→ Source extract:
--- BEGIN ---
5. Term of the Agreement:

 

a) The term of this Agreement shall be for a period of one year commencing on the date of execution of this Agreement (the "Term").

 

b) Unless terminated within sixty (60) days, this Agreement shall be automatically renewed for an additional Term upon every anniversary day of this Agreement.

 

6. Termination of the Agreement:

 

a) This Agreement may be terminated by either FWW or FGI by giving a written notice to the other party 60 (sixty) days prior to the proposed termination date.

 

b) If FWW enters into a similar Agreement with another party whom FGI deems to be a competitor, FGI retains the right to terminate this Agreement immediately and without notice.

 

c) FGI retains the right to enter into a similar Agreement with another party whom FWW deems to be a competitor. In such an event, FWW maintains the right to the terminate this Agreement in accordance with the provisions of 6a.

 

7. Governing Law:

 

This Agreement shall be governed and construed in accordance with the laws of the State of New Jersey, United States of America.

 

8. Miscellaneous:

 

a) Exclusive jurisdiction: For the purpose of any action that may be brought in connection with this Agreement, FWW and FGI hereby consent to the exclusive jurisdiction and venue of the United States District Court for the District of New Jersey and waive the right to contest the jurisdiction and venue of said court on the ground of inconvenience or otherwise and, further, waive any right to bring any action or proceeding in connection with this agreement in any court other than the United States District Court for the District of New Jersey.

 

b) Counterparties: This Agreement may be executed in one or more counterparts, each of which shall be deemed an original, but all of which together shall constitute one and the same instrument and facsimile copies shall be deemed originals for all purposes.
--- END ---
→ What to produce: Continue the agreement excerpt above, starting right after its final sentence about counterparts and facsimile copies.

→ Dataset records:
--- BEGIN ---
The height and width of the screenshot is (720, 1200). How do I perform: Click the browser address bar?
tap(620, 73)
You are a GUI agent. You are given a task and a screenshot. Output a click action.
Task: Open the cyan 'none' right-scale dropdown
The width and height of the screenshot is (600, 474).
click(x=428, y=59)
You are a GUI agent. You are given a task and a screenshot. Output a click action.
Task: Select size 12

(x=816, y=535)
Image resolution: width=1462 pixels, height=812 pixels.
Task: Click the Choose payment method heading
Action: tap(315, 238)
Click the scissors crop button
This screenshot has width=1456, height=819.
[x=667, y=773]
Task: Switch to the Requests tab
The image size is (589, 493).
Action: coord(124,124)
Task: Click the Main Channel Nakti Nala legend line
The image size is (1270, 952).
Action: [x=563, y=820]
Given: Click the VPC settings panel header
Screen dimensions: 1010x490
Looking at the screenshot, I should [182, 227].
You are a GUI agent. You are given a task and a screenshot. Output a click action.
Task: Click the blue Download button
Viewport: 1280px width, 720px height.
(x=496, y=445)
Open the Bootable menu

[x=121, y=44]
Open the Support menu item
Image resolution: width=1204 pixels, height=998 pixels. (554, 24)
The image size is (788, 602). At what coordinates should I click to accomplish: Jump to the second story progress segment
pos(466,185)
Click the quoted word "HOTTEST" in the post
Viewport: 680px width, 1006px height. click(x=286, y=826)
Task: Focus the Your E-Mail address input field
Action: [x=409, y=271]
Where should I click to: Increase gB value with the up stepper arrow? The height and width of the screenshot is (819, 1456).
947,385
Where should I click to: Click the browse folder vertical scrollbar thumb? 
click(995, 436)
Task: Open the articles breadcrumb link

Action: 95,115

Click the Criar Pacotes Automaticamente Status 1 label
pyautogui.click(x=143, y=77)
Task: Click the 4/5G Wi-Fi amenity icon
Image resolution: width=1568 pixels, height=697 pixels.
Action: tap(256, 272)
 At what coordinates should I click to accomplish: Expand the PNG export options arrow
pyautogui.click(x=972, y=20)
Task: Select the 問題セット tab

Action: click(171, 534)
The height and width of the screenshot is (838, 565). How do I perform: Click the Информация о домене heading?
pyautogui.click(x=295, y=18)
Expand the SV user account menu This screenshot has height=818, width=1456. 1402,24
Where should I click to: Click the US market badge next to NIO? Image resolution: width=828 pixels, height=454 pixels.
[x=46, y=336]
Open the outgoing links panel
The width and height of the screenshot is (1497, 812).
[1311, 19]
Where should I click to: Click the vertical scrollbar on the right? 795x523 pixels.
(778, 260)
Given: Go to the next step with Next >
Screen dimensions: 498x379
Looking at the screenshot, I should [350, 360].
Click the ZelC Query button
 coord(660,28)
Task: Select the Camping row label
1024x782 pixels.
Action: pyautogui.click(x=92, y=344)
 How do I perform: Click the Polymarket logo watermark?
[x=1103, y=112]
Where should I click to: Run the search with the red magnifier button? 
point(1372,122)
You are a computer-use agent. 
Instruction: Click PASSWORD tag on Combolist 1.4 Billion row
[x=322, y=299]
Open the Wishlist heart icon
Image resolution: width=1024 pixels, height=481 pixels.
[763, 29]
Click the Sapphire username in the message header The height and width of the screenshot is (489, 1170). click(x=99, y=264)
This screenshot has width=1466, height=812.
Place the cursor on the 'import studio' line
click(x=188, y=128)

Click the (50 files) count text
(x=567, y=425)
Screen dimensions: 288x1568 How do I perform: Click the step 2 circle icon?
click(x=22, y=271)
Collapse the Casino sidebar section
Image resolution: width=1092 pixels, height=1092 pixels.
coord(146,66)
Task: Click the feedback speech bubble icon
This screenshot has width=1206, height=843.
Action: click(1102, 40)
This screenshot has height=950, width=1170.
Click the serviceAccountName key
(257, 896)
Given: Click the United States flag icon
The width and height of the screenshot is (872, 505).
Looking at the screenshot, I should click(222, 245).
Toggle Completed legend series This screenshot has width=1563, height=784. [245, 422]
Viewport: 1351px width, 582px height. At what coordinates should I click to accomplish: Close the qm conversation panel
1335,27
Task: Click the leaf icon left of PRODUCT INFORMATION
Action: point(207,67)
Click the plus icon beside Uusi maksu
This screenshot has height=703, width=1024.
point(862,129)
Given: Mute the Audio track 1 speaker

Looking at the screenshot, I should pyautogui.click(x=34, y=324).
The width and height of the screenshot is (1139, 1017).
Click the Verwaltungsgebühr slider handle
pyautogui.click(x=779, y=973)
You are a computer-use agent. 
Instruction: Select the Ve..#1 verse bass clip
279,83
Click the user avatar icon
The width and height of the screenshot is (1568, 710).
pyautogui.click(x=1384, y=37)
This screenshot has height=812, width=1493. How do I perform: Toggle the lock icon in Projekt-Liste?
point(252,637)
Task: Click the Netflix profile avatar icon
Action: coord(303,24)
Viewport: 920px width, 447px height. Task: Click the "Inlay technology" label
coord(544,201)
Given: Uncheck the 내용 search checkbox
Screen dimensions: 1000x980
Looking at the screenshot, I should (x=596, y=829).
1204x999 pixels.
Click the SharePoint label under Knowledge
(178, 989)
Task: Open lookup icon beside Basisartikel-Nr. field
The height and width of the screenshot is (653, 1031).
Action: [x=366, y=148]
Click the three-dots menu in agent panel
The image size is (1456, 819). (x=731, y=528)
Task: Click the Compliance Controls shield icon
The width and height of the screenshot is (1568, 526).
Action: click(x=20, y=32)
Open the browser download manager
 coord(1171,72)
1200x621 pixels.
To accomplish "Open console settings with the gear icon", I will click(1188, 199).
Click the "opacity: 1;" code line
--- END ---
→ Result:
 

c) Notices: All notices that are required or may be given pursuant to the terms of this Agreement shall be in writing and delivered by hand or national overnight courier service, sent by facsimile transmission, sent via electronic-mail to a respective Party’s address, or mailed by registered or certified mail, postage prepaid, to the addresses designated by either Party hereto. A notice shall be deemed to have been given (i) upon personal delivery, if delivered by hand or courier, (ii) three business days after the date of deposit in the mails, postage prepaid, if mailed by certified or registered mail, or (iii) the next business day if sent by facsimile transmission or electronic mail (if receipt is electronically confirmed).

 

 

 

 

d) Entirety: This Agreement constitutes the entire agreement among the parties hereto with respect to the subject matter hereof and thereof and supersede all prior agreements and understandings, oral and written, among the parties hereto with respect to the subject matter hereof. No representation, warranty, promise, inducement or statement of intention has been made by any party that is not embodied in this Agreement or such other documents, and none of the parties shall be bound by, or be liable for, any alleged representation, warranty, promise, inducement or statement of intention not embodied herein or therein.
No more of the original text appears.